Pick out every line in the items below that contains the word "Workflow" and copy each of those lines.

----- Working data -----

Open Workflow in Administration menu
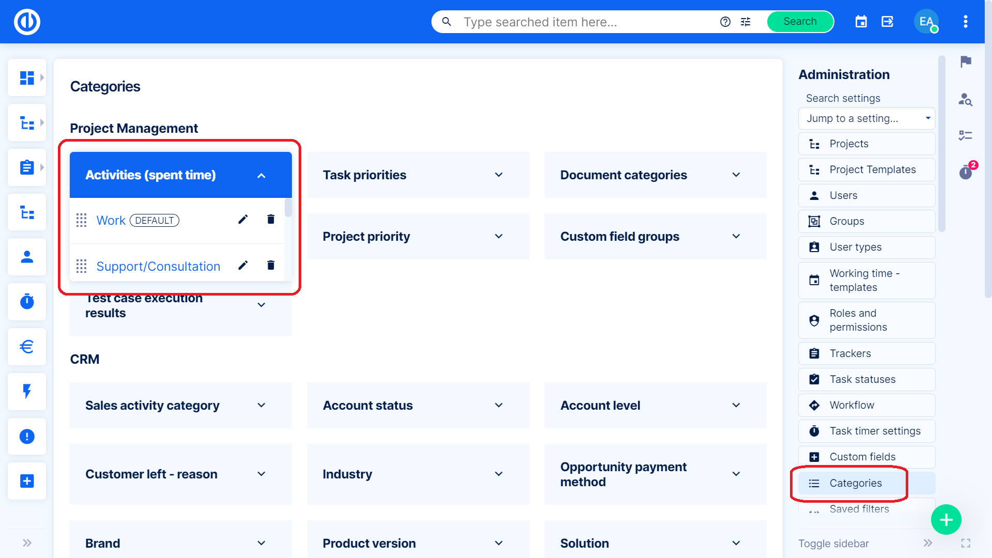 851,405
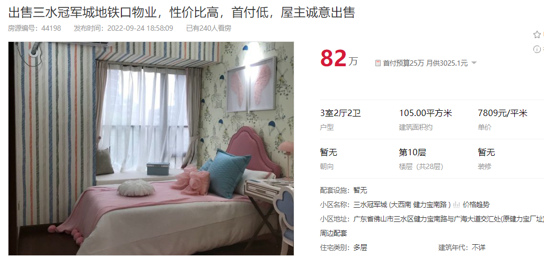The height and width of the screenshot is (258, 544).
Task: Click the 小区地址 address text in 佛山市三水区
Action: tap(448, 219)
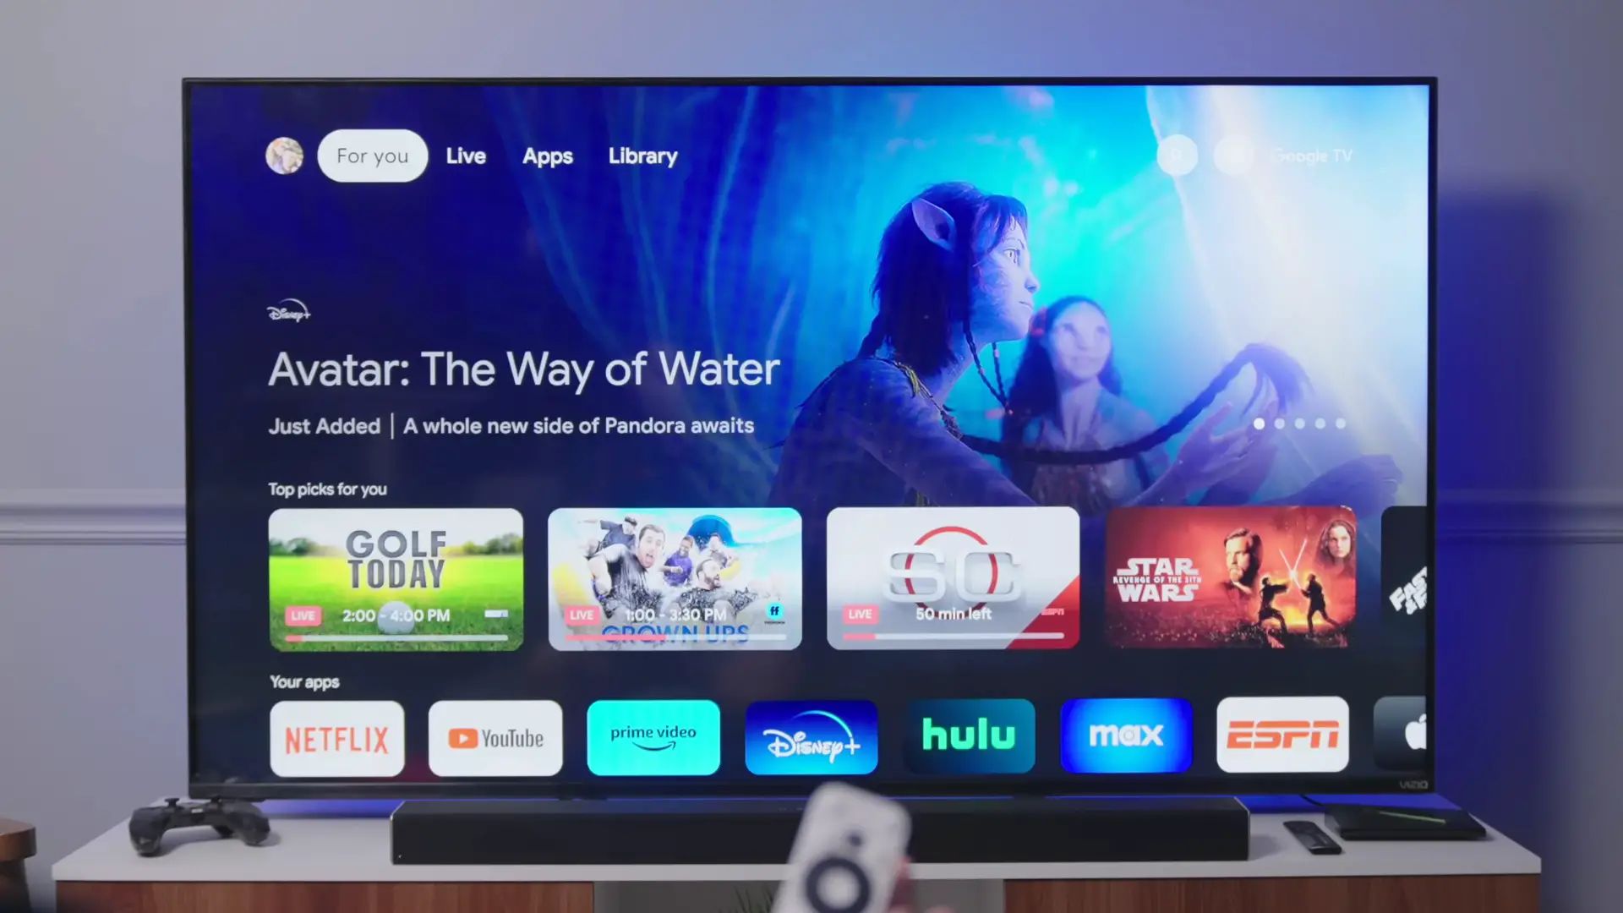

-----

__Answer for this exercise__.
Open Workflow in Administration menu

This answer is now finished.